[Stated goal]
From the Horizon View posts below, list in order every numbered step taken for the desktop with “Agent unreachable” status.

Tech Talks - OS, Storage, Backup and Virtualization

Sunday, December 29, 2019

Horizon View - "Failed to connect to Connection Server" when accessed via LB WIP or DNS alias

Scenario

Horizon View - "Failed to connect to Connection Server" when accessed via LB WIP or DNS alias

Works fine when accessed with server FQDN

Solution

If you are facing this issue after upgrading to view 7.X, you are not alone! And this is not an issue.

It's a new security feature part of 7.X and can be disable by steps mentioned in this KB.

https://kb.vmware.com/s/article/2144768

All you need to do is

> Create file with the name locked.properties

> Add line "checkOrigin=false" (without quotes)

> Save and copy this to C:\Program Files\VMware\VMware View\Server\sslgateway\conf folder on all your connection servers.

> Reboot them or restart connection service on them one by one like you normally do

Thursday, December 12, 2019

VMware Horizon View 7.X desktop “Agent unreachable” status

Scenario -:

We had a VDI user reporting issues connecting to his VDI machine.

Checking View Admin page shows this VDI machine

First thing first

1) Checked vCenter and made sure that the VM is up and running, not down or suspended.

2) I could remote desktop to it and checked services

3) Restarted Agent Service. No luck

4) Rebooted VM, no luck there too.

Started to look at the logs at this point

C:\ProgramData\VMware\VDM\logs

debug-2019-12-12-150326.txt

2019-12-12T15:03:35.940+10:00 DEBUG (25A0-26C4) <Thread-4> [AgentMessageSecurityHandler] Configuring message security (ON).

[Source excerpt]
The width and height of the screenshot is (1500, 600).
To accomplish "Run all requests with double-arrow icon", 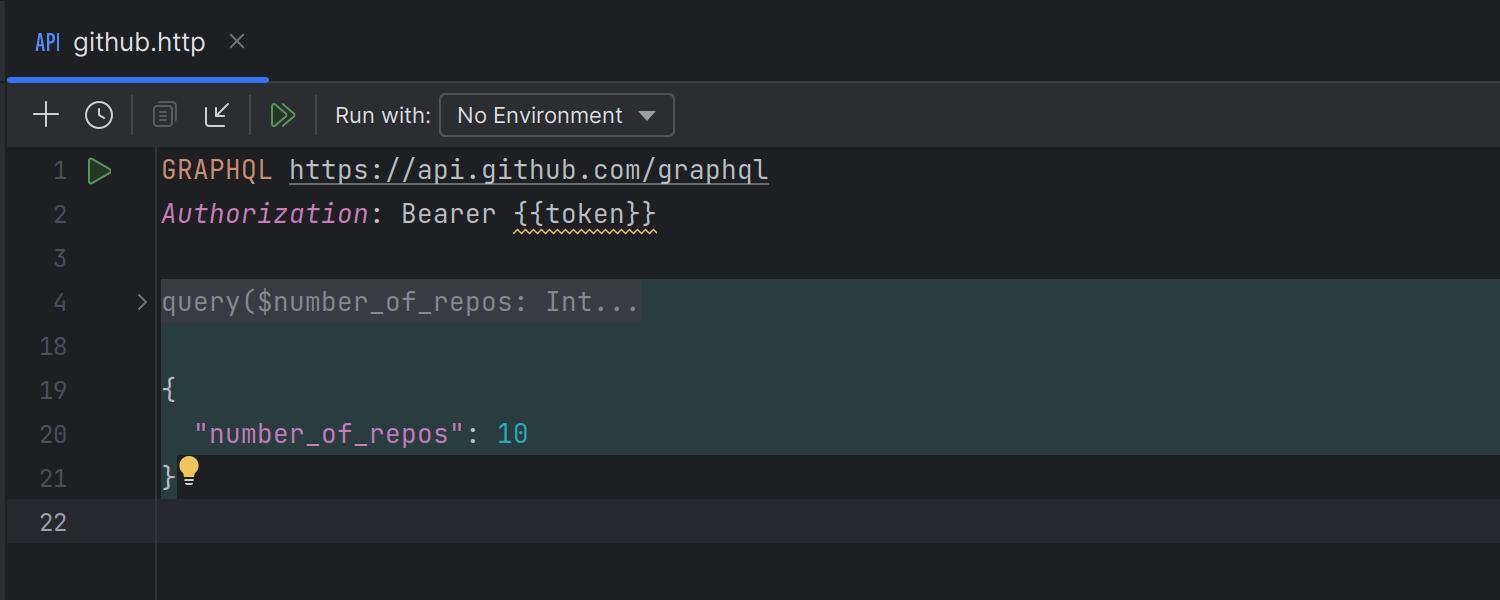I will pyautogui.click(x=283, y=115).
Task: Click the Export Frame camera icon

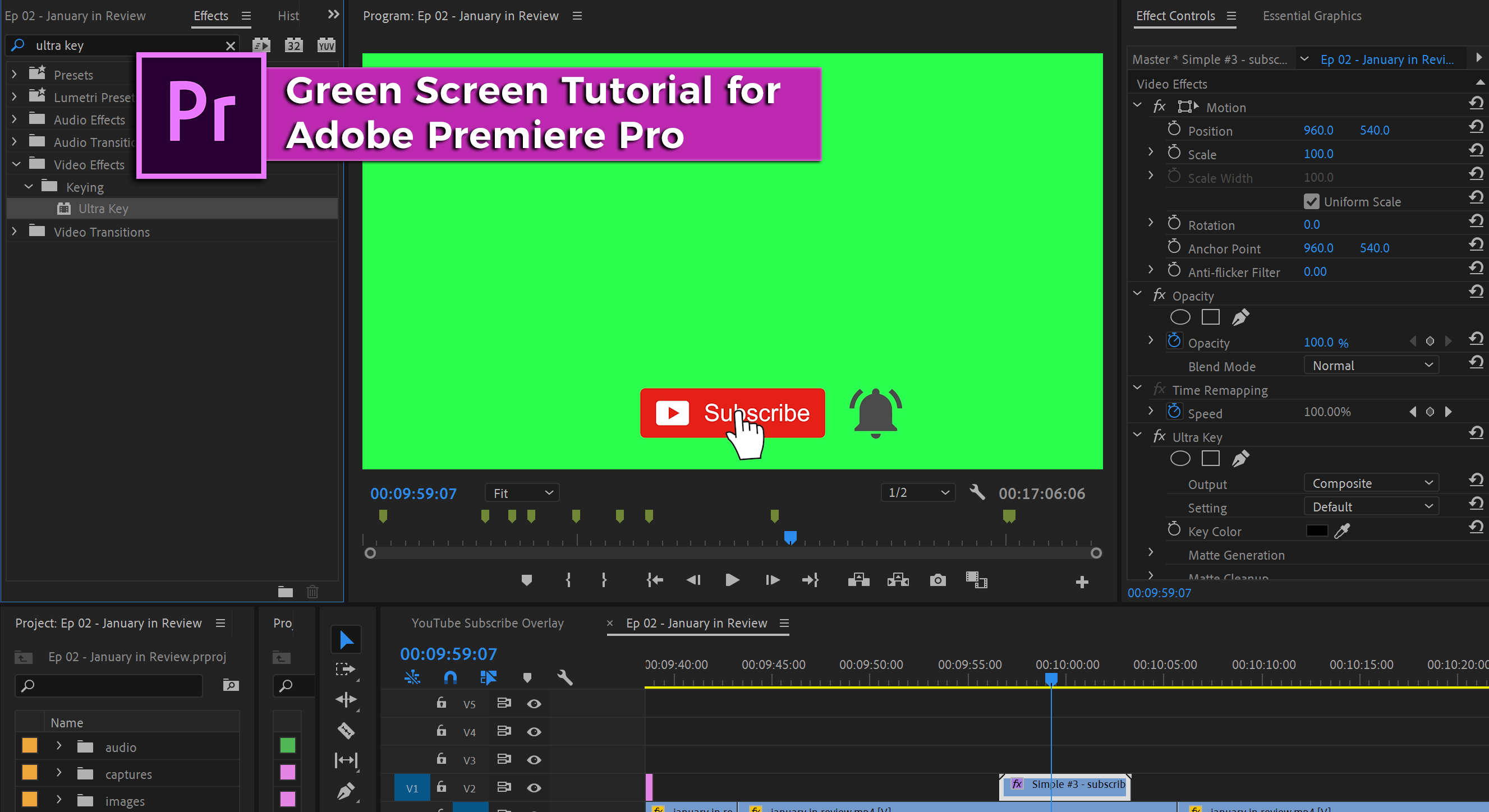Action: point(937,580)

[Exercise output]
1) Checked vCenter and made sure that the VM is up and running, not down or suspended.
2) Used remote desktop to connect to it and checked services.
3) Restarted Agent Service, with no luck.
4) Rebooted the VM, with no luck there either.